If using a VBO the data is copied when calling glBufferData. */
/* this switches OpenGL into a state that it will
actually access data at the place we pointed it
to with glVertexPointer */
glEnableClientState(GL_VERTEX_ARRAY);
/* glDrawArrays takes data from the supplied arrays and draws them
as if they were submitted sequentially in a for loop to immediate
mode functions. Has some valid applications. Better use index
based drawing for models with a lot of shared vertices. */
glDrawArrays(Gl_TRIANGLE, /* draw triangles */
0, /* start at index 0 */
3, /* process 3 elements (of 3 scalars each) */ );
What I didn't include yet is setting up the transformation and viewport mapping.
The viewport defines how the readily projected and normalized geometry is placed in the window. This state is set using glViewport(pos_left, pos_bottom, width, height).
Transformation today happens in a vertex shader, Essentially a vertex shader is a small program written in a special language (GLSL), that takes the vertex attributes and calculates the clip space position of the resulting vertex. The usual approach for this is emulating the fixed function pipeline, which is a two stage process: First transform the geometry into view space (some calculations, like illumination are easier in this space), then project it into clip space, which is kind of the lens of the renderer. In the fixed function pipeline there are two transformation matrices for this: Modelview and Projection. You set them to whatever is required for the desired outcome. In the case of just a triangle, we leave the modelview identity and use a ortho projection from -1 to 1 in either dimension.
glMatrixMode(GL_PROJECTION);
/* the following function multiplies onto what's already on the stack,
so reset it to identity */
glLoadIdentity();
/* our clip volume is defined by 6 orthogonal planes with normals X,Y,Z
and ditance 1 from origin into each direction */
glOrtho(-1, 1, -1, 1, -1, 1);
glMatrixMode(GL_MODELVIEW);
/* now a identity matrix is loaded onto the modelview */
glLoadIdentity();
Having set up the transformation we can now draw the triangle as outlined above:
draw_triangle();
Finally we need to tell OpenGL we're done with sending commands and it should finish it's renderings.
if(singlebuffered)
glFinish();
However most of the time your window is double buffered, so you need to swap it to make things visime. Since swapping makes no sense without finishing the swap implies a finish
else
SwapBuffers();
You're using the API to set and change the OpenGL state machine.
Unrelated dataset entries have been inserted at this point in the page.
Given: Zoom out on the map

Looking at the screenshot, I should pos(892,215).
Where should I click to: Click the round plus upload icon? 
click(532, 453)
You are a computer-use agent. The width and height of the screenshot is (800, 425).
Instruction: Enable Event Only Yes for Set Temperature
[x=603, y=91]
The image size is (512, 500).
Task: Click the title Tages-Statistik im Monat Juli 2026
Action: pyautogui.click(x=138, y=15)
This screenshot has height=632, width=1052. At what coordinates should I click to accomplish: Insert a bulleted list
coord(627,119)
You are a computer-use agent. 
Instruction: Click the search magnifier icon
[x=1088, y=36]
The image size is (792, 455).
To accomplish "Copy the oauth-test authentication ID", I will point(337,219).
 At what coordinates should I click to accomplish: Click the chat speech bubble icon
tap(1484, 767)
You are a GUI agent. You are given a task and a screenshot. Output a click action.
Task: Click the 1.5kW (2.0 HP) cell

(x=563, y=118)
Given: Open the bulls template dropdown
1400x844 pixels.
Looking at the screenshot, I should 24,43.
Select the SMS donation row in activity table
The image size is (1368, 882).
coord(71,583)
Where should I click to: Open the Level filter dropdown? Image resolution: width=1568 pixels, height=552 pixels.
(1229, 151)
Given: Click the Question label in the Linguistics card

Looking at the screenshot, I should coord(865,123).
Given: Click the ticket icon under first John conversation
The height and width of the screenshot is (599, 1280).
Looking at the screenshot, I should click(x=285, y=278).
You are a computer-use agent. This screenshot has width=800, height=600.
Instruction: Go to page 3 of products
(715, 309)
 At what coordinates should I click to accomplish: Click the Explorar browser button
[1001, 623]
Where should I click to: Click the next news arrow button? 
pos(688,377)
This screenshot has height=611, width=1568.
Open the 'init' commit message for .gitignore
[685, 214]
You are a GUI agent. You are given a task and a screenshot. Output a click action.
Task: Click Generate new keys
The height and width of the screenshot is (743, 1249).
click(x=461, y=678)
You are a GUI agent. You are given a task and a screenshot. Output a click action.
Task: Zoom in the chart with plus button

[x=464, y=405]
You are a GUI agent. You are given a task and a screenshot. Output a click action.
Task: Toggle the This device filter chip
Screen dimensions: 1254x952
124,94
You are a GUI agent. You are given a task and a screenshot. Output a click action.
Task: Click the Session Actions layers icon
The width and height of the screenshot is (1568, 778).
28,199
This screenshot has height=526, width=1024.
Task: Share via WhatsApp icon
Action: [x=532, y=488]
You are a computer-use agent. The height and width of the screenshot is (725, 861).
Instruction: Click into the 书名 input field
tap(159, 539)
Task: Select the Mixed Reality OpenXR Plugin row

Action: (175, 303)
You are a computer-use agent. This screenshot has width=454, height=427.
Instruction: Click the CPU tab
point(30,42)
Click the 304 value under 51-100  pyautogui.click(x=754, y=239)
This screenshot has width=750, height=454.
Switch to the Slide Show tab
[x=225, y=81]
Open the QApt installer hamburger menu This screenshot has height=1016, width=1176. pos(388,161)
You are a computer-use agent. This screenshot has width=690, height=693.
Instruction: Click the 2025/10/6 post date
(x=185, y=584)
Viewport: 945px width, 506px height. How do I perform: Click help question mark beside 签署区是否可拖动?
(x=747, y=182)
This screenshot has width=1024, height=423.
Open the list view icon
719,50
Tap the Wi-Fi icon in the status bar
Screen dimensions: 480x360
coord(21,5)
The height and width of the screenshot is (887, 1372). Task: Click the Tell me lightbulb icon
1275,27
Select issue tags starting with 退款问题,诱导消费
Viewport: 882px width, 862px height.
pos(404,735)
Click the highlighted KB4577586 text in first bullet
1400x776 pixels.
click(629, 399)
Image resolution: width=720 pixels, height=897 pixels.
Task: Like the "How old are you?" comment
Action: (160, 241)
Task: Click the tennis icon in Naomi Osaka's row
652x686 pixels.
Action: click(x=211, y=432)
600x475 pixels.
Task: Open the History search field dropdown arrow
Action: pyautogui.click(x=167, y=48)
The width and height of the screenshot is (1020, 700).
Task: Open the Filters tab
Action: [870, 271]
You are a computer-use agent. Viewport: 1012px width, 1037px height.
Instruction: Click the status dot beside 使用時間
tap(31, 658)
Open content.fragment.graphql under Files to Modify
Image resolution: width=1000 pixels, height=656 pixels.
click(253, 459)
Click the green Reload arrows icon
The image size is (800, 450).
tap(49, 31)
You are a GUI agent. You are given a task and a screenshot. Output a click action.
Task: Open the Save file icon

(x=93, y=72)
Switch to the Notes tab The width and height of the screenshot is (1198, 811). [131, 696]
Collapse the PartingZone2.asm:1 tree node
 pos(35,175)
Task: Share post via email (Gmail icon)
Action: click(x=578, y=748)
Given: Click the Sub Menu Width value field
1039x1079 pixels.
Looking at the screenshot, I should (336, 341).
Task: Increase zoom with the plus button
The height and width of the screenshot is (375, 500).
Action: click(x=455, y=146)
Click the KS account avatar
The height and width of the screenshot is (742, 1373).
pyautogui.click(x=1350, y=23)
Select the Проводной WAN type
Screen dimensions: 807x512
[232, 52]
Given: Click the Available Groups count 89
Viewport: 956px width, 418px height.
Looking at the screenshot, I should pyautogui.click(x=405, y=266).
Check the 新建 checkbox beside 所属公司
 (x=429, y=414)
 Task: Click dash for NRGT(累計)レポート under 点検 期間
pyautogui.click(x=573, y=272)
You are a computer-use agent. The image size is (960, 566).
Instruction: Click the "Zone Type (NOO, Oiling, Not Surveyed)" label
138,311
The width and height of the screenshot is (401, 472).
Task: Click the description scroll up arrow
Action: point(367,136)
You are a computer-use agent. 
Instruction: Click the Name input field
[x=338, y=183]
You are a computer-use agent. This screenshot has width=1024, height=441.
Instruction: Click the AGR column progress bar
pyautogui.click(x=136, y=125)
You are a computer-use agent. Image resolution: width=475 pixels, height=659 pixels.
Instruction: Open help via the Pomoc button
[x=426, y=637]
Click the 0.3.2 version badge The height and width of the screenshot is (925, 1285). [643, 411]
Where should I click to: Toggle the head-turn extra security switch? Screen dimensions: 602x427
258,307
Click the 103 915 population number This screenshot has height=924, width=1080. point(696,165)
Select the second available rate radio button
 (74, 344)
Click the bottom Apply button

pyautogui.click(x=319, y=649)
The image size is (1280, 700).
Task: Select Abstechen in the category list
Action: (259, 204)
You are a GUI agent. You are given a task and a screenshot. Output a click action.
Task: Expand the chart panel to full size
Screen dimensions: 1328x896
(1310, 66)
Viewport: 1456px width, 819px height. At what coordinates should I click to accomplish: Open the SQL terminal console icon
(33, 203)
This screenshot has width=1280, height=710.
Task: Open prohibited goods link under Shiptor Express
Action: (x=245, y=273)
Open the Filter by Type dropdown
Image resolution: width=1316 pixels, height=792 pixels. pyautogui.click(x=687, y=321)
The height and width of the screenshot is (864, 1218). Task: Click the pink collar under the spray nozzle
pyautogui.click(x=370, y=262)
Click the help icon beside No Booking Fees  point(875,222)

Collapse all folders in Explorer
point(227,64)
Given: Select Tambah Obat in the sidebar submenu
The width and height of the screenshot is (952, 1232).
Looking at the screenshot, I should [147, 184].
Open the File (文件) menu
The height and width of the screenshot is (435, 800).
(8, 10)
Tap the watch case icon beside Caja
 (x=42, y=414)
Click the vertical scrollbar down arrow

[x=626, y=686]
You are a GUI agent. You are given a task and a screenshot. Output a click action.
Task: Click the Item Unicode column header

You're not actually programming directly to the GPU, you're using a medium between your application and your GPU to do whatever you're trying to do.
The reason it is like this and doesn't work the same way as a CPU and memory, is because openGL was intended to run on os/system-independent hardware, so that your code can run on any OS and run on any hardware and not just the one your programming to.
Hence, because of this, you need to learn to use their preset code that makes sure that whatever you're trying to do it will be able to be run on all systems/OS/hardware within a reasonable range.
For example if you were to create your application on windows 8.1 with a certain graphics card(say amd's) you still want your application to be able to run on Andoird/iOS/Linux/other Windows systems/other hardware(gpus) such as Nvidia.
Hence why Khronos, when they created the API, they made it as system/hardware independent as possible so that it can run on everything and be a standard for everyone.
This is the price we have to pay for it, we have to learn their API instead of learning how to directly write to gpu memory and directly utilize the GPU to process information/data.
Although with the introduction of Vulkan things might be different when it is released(also from khronos)and we will find out how it will be working.